Героини его казались слишком жестокими и бесстыдными, и афинским мужьям, считавшим, что сама эта тема недостойна высокой поэзии, поскольку извечный удел женщины — смирение и безвестность, и что величайшая слава для каждой из них — это если о ней вообще не говорят в мужском обществе ни дурного, ни хорошего. «Жены нужны нам для рождения детей, для развлечения же у нас есть гетеры», — утверждали, ссылаясь на Солона, афинские мужья, для которых не считалось зазорным обзаводиться любовницами и посещать публичные дома, в этом не видели также никакого ущемления достоинства их жен, и им оставалось лишь терпеливо, нередко даже взаперти поджидать мужа как редкого гостя. Правда, в последние годы правления Перикла, и особенно после его брака с Аспасией, жизнь замужних афинянок стала как будто немножко свободнее, и все больше просвещенных людей приходило к мысли о том, что если даже рабы заслуживают милосердия и снисхождения, поскольку они тоже люди, то что же говорить о несчастных женщинах, часто не смеющих высунуть носа из гинекея, над поистине рабской долей которых смеются независимые и гордые спартанки. Несомненно, что так видел вещи и Еврипид, семейный уклад которого был весьма далек от обычного афинского домостроя (ведь недаром об излишне свободном поведении его жены злословили сограждане), и те, кто упрекал поэта в ненависти и презрении к женщинам, словно не видели или действительно не понимали, что все его героини выше и глубже по большей части внутренне несостоятельных героев, что, нападая порой на женщин, он их первый же защищает и сам восхищается бесконечной силой их духа, смелостью сердца, тем неостановимым стремлением защитить свое попранное достоинство, добиться поставленной цели, которое так возмущало афинян в его трагедиях.

Действительно, порой поэт позволял себе довольно откровенные высказывания (как сплетничали комические поэты, под влиянием собственных семейных неурядиц):

От укуса
Змеиного лекарства знает ум

И пламени загладятся следы, —
Лишь женщина неисцелимо жалит,

— и проклинал «род женщин вероломный», порочный изначала, от природы; но скорбный сонм самим же им созданных образов: самоотверженных жен, нежных возлюбленных, бесконечно трагических матерей, потерявших своих птенцов, раздавленных жизнью старух у пепелищ, юных девушек, добровольно отдающих за племя, за родину свои едва расцветшие жизни, — опровергает его мимолетный гнев.

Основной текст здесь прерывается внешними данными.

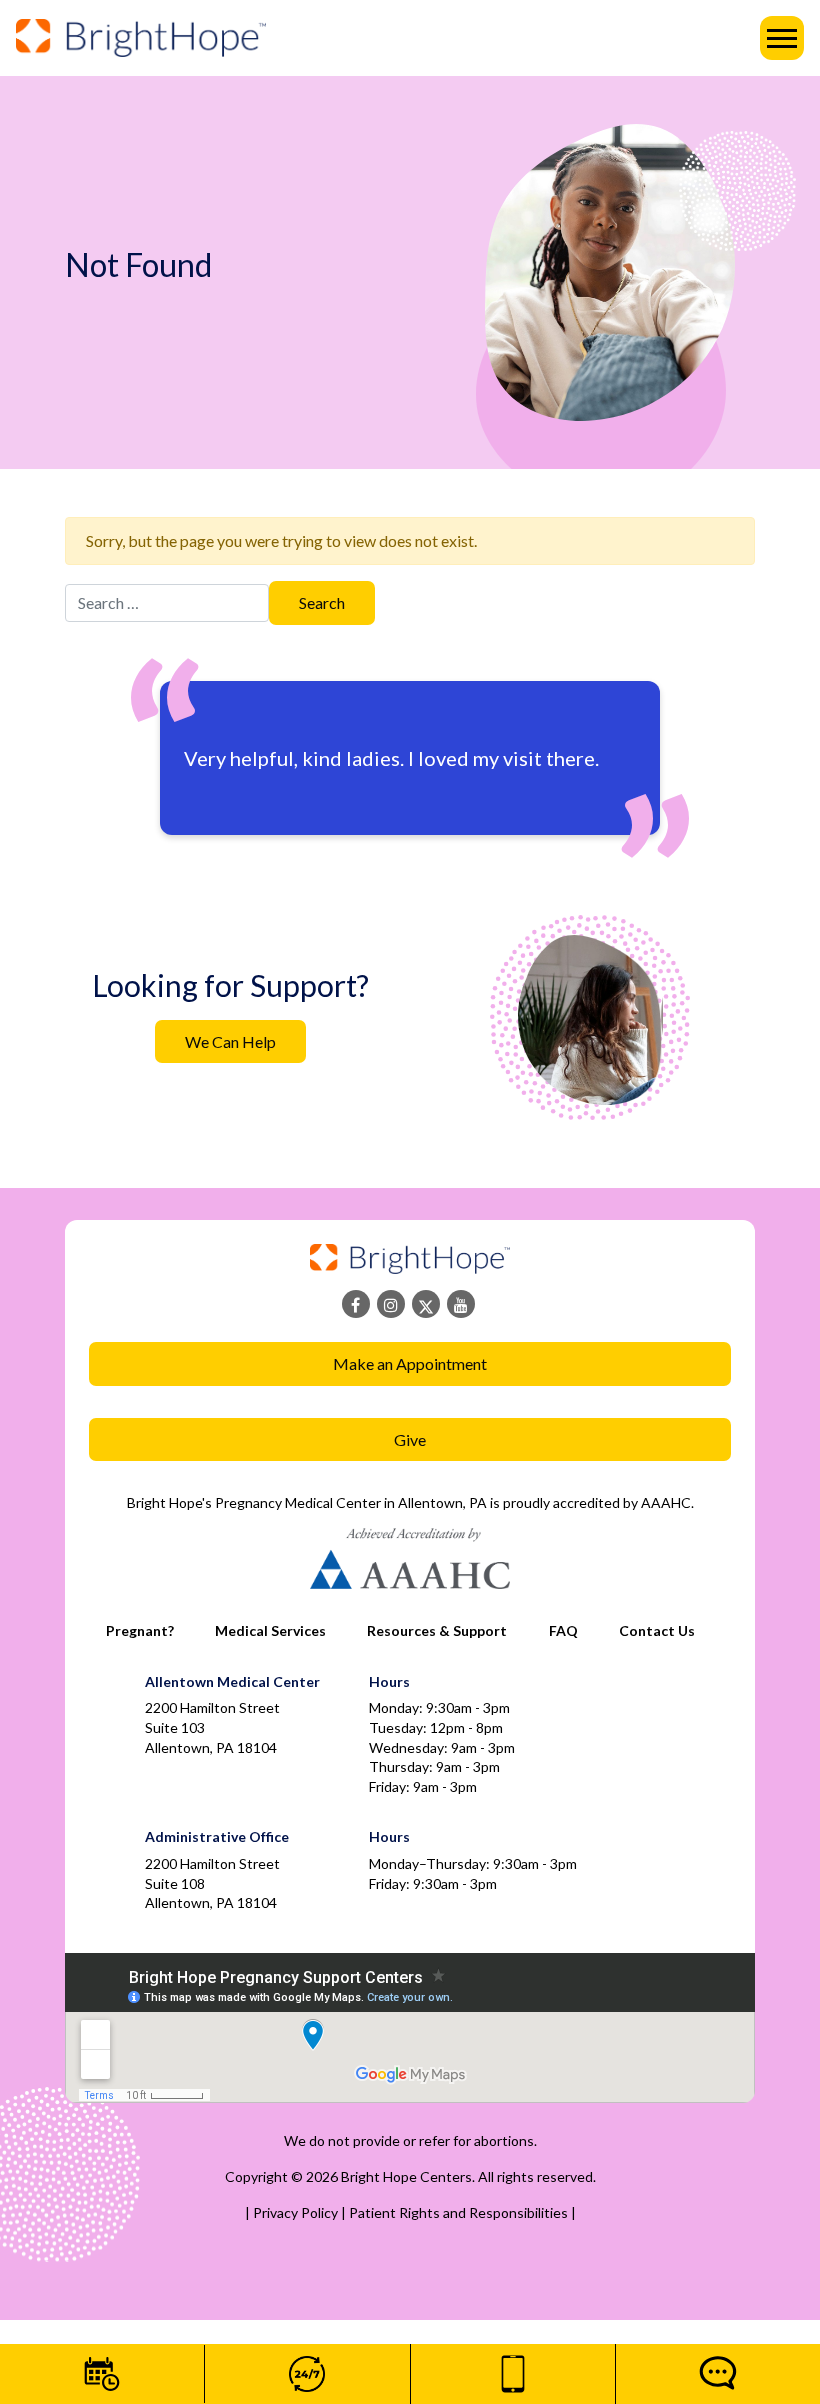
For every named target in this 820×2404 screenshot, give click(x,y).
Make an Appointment (410, 1363)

И если те женщины, которых он видел возле себя, с которыми был знаком, не вызывали, возможно, особого почтения, то и они оказывались по пристальном рассмотрении гораздо лучше, порядочнее и добрее своих мужей. «Я уверяю, что женщины лучше мужчин», — говорит поэт в «Меланиппе», чтобы не раз повторить это впоследствии:

Глядите, насколько мы нравом

Безбожных.

Женщиной была бессмертная Сапфо, женщинами были поэтесса Коринна, обучавшая мастерству стихосложения самого Пиндара, Аспасия, просвещенная собеседница великих философов, и пророчица Диотима, удивлявшая эллинов своей мудростью и даром предвидения, и это их черты, преломленные пылким воображением поэта, запечатлелись навеки в его проникновенных стихах:

Люблю я топкие сети
Науки, люблю я выше



Обычай людей дозволяет…
Есть муза, которой мудрость
И наша отрадна; жены
Не все ее видят улыбку —

Но ум для науки женский
Нельзя же назвать закрытым…

Но чем дальше шло время, чем больше становилось вокруг, на всей греческой земле, вдов и осиротевших старух, тем больше поэт сострадал этим женщинам — простым, обычным хозяйкам без очагов, матерям без детей, бабушкам без внуков, и скорбел о них, вечных жертвах войны и людского насилия, всем своим сердцем, изболевшимся от бесконечной жестокости этого непонятного мира. Любовь, ревность, женская неверность и мужское коварство — все это отступало понемногу на задний план, и не только в творчестве Еврипида (открывшего с возрастом, что область трагического бесконечно широка и что разбитое сердце, несостоявшаяся любовь далеко не исчерпывают того страдания, которое — богами ли, судьбой ли, кто его знает кем — уготовано смертным), но вообще в жизни афинян, поскольку грозный Арес оказывался сильнее и Афродиты и Аполлона, при его приближении прятались музы, а люди чуяли с ужасом запах смерти.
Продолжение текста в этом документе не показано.